◆ Exercise task ◆
Rescale the rows that begin at the line containing "How do I perform: Click the home" and stop after the line containing "click(375, 420)", both included. Write those lines out again with the requests unchanged, multiply every click coordinate in the answers by 1.05, and round to whole numbers with halves rounded up.

----------

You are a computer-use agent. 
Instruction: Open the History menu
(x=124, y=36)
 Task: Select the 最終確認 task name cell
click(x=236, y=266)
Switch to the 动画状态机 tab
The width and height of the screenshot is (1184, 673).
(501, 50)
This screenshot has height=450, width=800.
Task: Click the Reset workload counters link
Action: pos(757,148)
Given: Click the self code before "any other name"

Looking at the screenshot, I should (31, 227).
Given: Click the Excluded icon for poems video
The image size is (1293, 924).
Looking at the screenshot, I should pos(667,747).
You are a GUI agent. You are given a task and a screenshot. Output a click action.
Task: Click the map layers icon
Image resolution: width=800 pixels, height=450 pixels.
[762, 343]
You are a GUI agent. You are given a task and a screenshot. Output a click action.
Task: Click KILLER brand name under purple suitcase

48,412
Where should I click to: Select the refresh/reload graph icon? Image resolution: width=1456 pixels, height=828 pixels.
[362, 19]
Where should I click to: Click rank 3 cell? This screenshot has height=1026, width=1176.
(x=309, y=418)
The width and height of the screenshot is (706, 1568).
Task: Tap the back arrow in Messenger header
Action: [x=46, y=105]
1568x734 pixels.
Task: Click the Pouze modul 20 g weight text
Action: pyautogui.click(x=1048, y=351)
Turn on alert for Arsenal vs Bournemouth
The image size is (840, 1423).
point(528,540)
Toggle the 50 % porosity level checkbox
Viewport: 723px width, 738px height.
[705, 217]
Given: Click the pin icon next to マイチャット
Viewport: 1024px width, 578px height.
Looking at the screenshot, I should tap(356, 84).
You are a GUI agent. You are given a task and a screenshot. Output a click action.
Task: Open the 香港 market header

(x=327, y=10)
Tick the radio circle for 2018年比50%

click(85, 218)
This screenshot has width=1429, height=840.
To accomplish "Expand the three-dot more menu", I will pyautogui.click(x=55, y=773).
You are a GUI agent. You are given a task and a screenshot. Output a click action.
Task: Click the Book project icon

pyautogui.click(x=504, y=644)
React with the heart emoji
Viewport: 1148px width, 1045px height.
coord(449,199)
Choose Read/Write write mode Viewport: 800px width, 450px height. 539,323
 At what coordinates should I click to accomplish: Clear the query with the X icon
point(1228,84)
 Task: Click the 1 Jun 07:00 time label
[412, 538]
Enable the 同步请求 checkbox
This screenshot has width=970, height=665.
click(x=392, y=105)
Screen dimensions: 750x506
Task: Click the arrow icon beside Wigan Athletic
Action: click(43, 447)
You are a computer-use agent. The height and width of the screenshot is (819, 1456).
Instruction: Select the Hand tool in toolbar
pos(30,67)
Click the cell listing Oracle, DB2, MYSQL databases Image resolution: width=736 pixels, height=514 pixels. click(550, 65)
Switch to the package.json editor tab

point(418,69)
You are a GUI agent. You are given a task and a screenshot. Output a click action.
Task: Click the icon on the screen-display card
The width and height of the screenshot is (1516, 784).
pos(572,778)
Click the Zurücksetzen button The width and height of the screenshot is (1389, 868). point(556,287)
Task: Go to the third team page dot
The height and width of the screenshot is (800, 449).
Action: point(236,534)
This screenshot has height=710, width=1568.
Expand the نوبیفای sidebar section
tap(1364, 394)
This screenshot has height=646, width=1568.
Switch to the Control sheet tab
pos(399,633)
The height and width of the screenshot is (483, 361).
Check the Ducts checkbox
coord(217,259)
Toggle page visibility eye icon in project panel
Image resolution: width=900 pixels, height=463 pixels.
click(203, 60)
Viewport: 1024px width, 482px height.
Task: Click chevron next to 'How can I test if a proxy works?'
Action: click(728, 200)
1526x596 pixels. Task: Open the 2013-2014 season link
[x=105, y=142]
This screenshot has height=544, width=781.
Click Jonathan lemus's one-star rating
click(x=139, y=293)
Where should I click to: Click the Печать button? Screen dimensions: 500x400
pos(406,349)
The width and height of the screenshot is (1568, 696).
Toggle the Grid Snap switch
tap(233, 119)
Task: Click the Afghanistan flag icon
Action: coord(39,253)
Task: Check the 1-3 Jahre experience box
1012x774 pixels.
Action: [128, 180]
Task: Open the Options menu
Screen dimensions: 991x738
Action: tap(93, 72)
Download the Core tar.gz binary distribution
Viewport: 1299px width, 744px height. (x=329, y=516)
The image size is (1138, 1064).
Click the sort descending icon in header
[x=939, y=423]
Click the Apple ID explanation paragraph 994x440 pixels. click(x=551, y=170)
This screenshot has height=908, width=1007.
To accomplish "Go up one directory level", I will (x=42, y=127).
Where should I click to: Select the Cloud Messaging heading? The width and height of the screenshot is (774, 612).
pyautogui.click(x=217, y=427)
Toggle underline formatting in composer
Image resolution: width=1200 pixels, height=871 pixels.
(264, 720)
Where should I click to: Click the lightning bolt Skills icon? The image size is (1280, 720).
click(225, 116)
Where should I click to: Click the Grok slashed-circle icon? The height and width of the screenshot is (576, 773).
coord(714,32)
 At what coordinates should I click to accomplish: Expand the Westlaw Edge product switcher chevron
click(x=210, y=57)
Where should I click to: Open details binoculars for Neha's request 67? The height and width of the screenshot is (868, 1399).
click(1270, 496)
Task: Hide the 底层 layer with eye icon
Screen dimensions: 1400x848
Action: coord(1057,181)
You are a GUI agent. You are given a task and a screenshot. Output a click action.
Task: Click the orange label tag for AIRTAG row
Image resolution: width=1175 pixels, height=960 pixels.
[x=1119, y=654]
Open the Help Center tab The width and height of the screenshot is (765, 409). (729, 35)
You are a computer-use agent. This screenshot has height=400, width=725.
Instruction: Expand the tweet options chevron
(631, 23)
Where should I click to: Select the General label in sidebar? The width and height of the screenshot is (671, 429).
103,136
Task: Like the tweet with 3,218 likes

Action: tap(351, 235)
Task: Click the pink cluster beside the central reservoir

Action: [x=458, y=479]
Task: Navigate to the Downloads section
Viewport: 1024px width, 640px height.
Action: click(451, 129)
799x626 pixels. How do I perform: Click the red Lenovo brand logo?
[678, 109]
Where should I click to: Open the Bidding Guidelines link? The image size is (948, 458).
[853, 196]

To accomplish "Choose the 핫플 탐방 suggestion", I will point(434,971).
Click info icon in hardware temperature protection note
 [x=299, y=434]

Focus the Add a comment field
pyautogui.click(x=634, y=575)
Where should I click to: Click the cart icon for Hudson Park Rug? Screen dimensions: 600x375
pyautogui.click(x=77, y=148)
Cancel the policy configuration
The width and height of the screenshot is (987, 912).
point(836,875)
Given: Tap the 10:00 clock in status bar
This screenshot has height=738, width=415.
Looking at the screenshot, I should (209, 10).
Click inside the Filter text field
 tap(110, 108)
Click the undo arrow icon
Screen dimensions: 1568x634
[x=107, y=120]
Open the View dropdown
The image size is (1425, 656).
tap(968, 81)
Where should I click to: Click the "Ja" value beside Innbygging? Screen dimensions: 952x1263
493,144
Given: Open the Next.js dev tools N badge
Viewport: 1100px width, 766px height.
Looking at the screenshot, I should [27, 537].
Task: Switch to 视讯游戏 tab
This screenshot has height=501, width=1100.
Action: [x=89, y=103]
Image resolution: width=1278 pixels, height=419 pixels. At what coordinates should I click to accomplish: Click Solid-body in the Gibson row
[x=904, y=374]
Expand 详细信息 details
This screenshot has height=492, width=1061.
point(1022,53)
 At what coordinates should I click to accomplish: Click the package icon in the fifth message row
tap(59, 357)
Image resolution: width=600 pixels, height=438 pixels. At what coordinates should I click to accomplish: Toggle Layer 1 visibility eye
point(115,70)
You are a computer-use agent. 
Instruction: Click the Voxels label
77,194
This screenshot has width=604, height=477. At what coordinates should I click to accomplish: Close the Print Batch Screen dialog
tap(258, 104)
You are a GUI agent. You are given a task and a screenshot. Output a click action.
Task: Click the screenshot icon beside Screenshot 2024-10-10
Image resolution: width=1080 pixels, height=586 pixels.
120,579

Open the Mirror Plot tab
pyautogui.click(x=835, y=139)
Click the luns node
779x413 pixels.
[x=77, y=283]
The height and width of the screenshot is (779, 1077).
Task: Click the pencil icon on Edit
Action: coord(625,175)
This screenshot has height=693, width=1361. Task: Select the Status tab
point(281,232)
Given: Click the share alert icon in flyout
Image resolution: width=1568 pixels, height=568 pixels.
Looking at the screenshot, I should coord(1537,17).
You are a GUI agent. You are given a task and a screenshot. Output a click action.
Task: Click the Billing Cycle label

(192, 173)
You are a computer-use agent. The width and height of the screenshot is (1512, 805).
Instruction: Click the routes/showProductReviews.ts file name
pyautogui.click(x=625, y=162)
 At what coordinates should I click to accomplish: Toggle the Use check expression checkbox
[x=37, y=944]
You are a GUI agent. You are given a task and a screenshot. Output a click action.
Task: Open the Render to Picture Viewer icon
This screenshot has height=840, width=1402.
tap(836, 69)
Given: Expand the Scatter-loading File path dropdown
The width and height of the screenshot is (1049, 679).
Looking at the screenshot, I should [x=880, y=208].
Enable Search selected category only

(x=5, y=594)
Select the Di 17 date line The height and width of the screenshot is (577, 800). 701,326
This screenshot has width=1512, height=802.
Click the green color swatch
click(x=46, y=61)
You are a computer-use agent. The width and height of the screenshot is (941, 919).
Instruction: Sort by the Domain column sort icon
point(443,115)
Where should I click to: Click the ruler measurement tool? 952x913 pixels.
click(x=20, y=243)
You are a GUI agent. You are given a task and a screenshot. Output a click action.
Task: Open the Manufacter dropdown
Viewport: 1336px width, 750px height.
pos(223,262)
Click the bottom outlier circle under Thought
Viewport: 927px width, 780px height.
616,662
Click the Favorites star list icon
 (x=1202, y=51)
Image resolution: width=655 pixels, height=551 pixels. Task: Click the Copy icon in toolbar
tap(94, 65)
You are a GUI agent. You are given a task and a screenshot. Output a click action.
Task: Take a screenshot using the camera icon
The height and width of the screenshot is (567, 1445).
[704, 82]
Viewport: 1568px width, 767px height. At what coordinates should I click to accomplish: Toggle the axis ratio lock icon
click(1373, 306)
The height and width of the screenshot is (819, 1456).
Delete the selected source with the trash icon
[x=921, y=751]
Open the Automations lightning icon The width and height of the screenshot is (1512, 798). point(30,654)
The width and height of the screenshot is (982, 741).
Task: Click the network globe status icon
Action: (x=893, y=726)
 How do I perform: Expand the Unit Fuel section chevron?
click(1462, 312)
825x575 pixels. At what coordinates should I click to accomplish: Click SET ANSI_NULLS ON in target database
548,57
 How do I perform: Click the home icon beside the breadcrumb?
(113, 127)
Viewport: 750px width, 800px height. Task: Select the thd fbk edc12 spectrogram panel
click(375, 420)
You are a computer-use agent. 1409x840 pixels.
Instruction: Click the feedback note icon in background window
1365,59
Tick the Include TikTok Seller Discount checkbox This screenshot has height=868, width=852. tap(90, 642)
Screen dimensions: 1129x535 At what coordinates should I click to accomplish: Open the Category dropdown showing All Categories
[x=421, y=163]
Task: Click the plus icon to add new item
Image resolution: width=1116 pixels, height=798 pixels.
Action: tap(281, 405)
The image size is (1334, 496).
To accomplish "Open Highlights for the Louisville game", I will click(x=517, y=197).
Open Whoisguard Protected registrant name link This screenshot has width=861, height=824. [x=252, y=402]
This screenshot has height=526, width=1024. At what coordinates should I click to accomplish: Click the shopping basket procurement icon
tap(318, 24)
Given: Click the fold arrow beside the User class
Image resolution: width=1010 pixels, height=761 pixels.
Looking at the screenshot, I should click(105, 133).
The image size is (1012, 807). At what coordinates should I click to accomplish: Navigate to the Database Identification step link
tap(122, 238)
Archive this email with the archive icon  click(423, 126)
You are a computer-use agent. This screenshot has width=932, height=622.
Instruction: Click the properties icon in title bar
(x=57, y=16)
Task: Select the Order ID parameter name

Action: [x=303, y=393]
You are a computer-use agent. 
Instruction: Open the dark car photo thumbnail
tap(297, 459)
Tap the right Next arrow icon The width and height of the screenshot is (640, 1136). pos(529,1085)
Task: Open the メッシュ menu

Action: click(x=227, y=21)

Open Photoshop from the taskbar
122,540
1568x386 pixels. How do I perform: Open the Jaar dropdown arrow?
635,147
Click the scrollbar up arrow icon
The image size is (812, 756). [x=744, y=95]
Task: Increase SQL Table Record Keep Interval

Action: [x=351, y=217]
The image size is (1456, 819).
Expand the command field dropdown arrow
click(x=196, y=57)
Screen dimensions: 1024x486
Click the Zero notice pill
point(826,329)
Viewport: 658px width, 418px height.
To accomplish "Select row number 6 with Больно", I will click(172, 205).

----------

◆ Solution below ◆
 How do I perform: Click the home icon beside the breadcrumb?
(119, 133)
Viewport: 750px width, 800px height. Task: Select the thd fbk edc12 spectrogram panel
click(394, 441)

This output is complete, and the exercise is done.